→ **Texto para leitura**

O princípio da beatitude
retrospectiva, se se houvesse
mantido imutável na sucessão das
idades, teria aprisionado a
arquitetura no dólmã, a pintura no
mamute gravado a ponta de sílex em
omoplata de paleotérios e a poesia
no ululo primordial com que o homem
de argila traduziu a volúpia de
esmagar contra as papilas o
irresistível como paradisíaco. Os
passados valem como valem as raízes
nas árvores cujas frondes frutificam
sem pensar nos dramas subterrâneos
da absorção.

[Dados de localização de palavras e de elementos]

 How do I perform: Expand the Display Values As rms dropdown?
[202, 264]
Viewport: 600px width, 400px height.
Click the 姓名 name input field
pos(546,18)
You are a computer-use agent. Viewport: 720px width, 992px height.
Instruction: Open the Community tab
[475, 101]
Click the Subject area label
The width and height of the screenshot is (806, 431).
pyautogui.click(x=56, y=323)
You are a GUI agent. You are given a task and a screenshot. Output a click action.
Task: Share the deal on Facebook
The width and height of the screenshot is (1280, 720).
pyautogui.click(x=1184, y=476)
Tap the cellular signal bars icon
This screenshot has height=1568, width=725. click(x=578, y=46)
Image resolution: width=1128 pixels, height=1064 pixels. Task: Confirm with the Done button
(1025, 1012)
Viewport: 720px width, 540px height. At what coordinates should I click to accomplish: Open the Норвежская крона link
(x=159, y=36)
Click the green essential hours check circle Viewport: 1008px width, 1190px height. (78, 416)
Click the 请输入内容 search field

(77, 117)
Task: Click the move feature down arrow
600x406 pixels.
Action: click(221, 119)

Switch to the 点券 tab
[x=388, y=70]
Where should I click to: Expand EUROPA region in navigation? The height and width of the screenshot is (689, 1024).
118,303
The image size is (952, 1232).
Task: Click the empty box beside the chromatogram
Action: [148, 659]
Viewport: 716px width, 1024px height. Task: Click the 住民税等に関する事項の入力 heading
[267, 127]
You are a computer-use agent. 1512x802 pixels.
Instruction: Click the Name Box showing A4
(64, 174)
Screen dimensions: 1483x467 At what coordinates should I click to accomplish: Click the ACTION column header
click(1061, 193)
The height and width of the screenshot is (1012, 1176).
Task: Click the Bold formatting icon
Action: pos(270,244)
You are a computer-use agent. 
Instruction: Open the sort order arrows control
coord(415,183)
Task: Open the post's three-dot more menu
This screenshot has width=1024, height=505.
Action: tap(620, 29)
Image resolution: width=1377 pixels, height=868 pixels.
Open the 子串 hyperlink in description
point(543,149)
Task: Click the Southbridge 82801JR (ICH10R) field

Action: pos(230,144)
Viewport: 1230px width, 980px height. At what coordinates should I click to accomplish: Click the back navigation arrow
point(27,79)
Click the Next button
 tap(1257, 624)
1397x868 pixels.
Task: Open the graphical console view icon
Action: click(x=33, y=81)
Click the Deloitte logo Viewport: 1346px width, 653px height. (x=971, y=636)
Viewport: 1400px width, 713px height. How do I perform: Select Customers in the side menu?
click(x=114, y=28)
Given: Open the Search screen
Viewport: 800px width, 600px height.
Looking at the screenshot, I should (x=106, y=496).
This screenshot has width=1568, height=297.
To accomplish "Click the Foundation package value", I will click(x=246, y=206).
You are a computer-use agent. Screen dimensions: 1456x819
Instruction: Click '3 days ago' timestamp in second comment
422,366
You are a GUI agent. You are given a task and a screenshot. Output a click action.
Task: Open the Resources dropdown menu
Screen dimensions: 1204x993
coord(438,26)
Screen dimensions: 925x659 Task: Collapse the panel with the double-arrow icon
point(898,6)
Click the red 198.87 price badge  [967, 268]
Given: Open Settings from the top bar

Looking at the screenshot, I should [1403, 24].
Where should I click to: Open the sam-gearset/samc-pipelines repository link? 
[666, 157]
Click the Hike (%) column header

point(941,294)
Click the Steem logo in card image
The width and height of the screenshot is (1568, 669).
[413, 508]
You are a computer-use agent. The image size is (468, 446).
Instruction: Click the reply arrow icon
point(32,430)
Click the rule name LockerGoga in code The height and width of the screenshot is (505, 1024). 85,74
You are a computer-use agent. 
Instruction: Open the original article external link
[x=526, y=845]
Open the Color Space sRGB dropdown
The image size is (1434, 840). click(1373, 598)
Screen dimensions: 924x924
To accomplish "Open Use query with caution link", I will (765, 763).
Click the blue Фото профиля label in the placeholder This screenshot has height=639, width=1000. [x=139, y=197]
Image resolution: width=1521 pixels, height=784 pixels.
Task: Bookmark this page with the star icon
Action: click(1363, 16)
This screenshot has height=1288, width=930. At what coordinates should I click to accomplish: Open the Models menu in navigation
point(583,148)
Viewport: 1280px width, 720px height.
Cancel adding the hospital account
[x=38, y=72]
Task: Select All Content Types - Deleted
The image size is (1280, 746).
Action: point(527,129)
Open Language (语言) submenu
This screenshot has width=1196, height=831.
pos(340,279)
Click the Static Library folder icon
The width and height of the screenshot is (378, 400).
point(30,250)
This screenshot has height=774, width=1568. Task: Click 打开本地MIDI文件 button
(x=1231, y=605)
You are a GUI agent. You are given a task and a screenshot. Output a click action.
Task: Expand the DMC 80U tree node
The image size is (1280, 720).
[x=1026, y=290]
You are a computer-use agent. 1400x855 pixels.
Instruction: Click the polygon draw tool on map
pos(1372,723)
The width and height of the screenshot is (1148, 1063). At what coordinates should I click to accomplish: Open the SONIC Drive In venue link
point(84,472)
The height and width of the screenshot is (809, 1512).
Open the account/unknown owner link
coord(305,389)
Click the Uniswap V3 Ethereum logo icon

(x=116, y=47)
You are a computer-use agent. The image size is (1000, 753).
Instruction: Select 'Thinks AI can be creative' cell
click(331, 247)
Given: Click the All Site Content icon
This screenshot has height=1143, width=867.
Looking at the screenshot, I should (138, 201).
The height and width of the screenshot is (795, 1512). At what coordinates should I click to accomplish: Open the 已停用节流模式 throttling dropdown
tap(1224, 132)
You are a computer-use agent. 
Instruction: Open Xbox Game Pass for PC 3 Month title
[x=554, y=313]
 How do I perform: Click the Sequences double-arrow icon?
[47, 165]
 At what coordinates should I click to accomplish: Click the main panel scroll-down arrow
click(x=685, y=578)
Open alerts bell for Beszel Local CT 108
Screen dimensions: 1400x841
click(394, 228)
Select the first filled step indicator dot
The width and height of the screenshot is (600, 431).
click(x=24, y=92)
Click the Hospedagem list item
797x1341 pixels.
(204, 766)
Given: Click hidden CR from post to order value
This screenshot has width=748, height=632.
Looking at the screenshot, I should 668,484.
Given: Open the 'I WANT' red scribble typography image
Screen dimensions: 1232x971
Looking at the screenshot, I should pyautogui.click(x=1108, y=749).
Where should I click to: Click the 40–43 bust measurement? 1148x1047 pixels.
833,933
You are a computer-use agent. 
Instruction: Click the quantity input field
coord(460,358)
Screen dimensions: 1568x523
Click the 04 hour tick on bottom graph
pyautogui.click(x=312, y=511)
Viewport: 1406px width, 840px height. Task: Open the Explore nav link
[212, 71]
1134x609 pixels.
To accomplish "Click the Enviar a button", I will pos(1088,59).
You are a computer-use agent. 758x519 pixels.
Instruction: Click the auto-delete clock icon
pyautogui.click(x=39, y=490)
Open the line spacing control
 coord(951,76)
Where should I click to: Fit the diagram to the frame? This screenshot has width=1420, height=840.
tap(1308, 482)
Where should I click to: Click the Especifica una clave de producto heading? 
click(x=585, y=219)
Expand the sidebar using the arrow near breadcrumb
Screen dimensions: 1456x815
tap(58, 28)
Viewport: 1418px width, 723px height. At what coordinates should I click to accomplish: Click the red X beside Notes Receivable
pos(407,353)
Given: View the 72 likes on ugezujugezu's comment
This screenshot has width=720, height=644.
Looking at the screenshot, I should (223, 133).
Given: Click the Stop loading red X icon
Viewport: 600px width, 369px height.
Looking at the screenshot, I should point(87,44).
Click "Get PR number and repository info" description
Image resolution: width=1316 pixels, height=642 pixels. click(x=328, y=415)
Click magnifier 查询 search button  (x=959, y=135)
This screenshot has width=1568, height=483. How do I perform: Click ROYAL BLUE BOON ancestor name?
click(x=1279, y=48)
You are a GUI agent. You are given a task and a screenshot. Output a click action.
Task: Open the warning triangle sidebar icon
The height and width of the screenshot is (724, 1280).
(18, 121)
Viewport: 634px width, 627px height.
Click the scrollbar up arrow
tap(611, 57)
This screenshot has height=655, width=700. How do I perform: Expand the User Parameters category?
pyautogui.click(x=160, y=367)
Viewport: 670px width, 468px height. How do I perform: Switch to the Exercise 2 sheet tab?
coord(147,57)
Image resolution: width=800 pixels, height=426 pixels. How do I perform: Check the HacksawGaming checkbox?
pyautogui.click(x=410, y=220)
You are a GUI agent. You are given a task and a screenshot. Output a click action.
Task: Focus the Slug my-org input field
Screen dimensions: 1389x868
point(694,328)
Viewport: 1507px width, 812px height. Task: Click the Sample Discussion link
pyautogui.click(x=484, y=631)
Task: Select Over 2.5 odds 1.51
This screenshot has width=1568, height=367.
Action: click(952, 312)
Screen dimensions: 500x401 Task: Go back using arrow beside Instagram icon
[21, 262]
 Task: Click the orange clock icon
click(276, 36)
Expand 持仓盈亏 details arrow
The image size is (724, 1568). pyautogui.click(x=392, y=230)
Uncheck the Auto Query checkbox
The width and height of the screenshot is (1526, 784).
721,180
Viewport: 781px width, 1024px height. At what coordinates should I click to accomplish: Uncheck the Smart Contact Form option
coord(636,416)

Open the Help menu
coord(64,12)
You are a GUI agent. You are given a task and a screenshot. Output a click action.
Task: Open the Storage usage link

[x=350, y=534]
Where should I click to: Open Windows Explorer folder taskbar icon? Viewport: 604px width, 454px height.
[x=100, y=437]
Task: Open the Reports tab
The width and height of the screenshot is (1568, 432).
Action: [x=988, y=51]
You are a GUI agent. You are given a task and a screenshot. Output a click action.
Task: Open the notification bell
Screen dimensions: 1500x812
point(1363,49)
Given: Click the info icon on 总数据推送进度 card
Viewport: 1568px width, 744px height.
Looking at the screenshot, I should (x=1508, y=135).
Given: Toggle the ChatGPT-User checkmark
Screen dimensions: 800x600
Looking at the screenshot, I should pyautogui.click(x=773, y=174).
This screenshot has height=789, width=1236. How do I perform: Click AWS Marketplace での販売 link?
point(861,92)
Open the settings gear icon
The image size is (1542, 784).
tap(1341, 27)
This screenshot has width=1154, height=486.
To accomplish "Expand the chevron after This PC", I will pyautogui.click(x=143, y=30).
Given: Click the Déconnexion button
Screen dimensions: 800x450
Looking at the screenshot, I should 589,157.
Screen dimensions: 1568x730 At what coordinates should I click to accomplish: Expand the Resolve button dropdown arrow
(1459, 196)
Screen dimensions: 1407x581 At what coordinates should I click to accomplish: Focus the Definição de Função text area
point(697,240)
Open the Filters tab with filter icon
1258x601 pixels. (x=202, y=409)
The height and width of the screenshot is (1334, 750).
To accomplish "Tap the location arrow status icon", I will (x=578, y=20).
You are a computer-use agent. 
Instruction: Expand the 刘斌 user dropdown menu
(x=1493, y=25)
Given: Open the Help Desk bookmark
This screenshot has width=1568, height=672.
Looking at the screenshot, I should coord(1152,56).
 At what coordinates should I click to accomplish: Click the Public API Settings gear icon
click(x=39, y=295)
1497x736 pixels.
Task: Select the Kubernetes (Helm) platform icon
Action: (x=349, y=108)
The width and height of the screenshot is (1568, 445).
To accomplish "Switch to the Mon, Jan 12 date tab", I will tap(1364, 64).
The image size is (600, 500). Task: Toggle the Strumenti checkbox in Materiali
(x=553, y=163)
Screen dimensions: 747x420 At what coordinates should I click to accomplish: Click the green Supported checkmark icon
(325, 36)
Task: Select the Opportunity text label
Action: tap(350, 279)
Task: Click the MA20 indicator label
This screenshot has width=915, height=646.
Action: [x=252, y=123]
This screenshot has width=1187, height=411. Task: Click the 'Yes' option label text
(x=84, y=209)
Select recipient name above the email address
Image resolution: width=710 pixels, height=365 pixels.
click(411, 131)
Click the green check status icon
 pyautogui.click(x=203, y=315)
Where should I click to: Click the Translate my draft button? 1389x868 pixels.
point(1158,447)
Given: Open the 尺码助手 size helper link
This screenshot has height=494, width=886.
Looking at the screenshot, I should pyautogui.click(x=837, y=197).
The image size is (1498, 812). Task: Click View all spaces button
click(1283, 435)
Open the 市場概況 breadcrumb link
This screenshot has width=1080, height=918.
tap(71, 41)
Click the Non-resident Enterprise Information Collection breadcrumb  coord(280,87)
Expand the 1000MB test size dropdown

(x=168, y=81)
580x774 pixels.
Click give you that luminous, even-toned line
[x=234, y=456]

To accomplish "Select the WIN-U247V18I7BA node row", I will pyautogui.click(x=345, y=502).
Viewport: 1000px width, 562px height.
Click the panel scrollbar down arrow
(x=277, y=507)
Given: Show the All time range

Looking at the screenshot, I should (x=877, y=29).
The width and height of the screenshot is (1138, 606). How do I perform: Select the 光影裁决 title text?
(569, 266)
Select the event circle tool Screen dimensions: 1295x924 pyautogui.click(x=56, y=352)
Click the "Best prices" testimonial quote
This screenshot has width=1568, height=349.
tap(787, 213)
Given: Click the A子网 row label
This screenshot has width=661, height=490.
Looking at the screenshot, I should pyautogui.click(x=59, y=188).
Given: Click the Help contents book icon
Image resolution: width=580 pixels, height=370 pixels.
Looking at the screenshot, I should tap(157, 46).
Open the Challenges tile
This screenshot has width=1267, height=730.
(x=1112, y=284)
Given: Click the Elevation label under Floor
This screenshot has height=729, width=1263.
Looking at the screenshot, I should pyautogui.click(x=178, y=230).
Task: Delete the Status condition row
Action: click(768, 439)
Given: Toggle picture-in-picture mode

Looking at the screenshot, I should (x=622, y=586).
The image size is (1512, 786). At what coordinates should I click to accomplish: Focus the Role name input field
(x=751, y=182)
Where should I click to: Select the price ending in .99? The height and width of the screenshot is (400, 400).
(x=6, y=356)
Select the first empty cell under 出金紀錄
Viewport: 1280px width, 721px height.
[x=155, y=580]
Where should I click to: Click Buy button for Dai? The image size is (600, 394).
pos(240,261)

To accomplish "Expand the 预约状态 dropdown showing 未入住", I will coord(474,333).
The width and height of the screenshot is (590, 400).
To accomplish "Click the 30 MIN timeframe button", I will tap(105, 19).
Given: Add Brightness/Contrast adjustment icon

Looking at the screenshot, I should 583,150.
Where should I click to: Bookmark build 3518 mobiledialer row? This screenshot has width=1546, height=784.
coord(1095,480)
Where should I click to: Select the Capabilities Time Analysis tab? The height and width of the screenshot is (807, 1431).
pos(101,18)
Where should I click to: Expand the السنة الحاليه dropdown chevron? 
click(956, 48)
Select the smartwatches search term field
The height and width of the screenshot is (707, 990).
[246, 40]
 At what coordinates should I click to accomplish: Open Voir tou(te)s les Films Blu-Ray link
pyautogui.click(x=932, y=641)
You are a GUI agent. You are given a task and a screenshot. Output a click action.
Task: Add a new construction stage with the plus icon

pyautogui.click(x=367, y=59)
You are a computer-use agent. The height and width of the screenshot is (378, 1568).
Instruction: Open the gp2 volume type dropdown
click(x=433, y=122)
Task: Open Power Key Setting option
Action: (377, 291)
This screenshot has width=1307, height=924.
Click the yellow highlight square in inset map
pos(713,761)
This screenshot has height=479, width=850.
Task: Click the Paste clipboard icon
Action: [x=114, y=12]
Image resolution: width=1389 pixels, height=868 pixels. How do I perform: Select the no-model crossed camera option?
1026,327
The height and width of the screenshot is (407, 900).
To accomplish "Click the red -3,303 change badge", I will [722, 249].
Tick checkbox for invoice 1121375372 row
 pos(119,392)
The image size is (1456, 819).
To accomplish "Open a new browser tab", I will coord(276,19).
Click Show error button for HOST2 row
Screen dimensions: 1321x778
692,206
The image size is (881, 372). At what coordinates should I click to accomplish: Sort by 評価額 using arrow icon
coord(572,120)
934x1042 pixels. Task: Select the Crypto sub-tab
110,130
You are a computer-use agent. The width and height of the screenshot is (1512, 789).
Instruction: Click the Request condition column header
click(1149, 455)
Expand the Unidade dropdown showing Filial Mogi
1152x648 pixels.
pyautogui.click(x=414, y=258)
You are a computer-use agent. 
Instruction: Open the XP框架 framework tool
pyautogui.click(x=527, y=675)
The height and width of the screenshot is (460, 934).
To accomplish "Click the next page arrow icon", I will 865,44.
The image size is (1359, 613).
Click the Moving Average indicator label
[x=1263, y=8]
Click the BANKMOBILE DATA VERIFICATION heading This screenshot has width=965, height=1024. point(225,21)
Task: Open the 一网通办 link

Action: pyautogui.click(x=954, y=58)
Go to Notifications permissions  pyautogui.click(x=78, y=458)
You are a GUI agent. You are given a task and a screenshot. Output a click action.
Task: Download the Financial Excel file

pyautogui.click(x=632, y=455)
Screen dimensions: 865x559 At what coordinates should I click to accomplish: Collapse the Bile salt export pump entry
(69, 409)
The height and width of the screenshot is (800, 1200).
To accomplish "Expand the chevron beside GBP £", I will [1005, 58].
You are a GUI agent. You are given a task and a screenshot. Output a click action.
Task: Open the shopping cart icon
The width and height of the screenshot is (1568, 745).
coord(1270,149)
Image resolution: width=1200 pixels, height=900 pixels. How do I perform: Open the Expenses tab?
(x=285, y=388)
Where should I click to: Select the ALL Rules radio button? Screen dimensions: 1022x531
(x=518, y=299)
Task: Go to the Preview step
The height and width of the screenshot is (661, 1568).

→ **Exercícios**
1. No texto sobre o princípio da beatitude retrospectiva, a que são comparados os passados?
2. Reproduza, dos registros, as linhas compreendidas entre a que contém "Screen dimensions: 500x401" e a que contém "should pyautogui.click(x=773, y=174).", ambas incluídas.
O texto e os registros são materiais independentes entre si.

→ **Respostas dos exercícios**
1. Às raízes nas árvores cujas frondes frutificam sem pensar nos dramas subterrâneos da absorção.

2.
Screen dimensions: 500x401 Task: Go back using arrow beside Instagram icon
[21, 262]
 Task: Click the orange clock icon
click(276, 36)
Expand 持仓盈亏 details arrow
The image size is (724, 1568). pyautogui.click(x=392, y=230)
Uncheck the Auto Query checkbox
The width and height of the screenshot is (1526, 784).
721,180
Viewport: 781px width, 1024px height. At what coordinates should I click to accomplish: Uncheck the Smart Contact Form option
coord(636,416)

Open the Help menu
coord(64,12)
You are a GUI agent. You are given a task and a screenshot. Output a click action.
Task: Open the Storage usage link

[x=350, y=534]
Where should I click to: Open Windows Explorer folder taskbar icon? Viewport: 604px width, 454px height.
[x=100, y=437]
Task: Open the Reports tab
The width and height of the screenshot is (1568, 432).
Action: [x=988, y=51]
You are a GUI agent. You are given a task and a screenshot. Output a click action.
Task: Open the notification bell
Screen dimensions: 1500x812
point(1363,49)
Given: Click the info icon on 总数据推送进度 card
Viewport: 1568px width, 744px height.
Looking at the screenshot, I should (x=1508, y=135).
Given: Toggle the ChatGPT-User checkmark
Screen dimensions: 800x600
Looking at the screenshot, I should pyautogui.click(x=773, y=174).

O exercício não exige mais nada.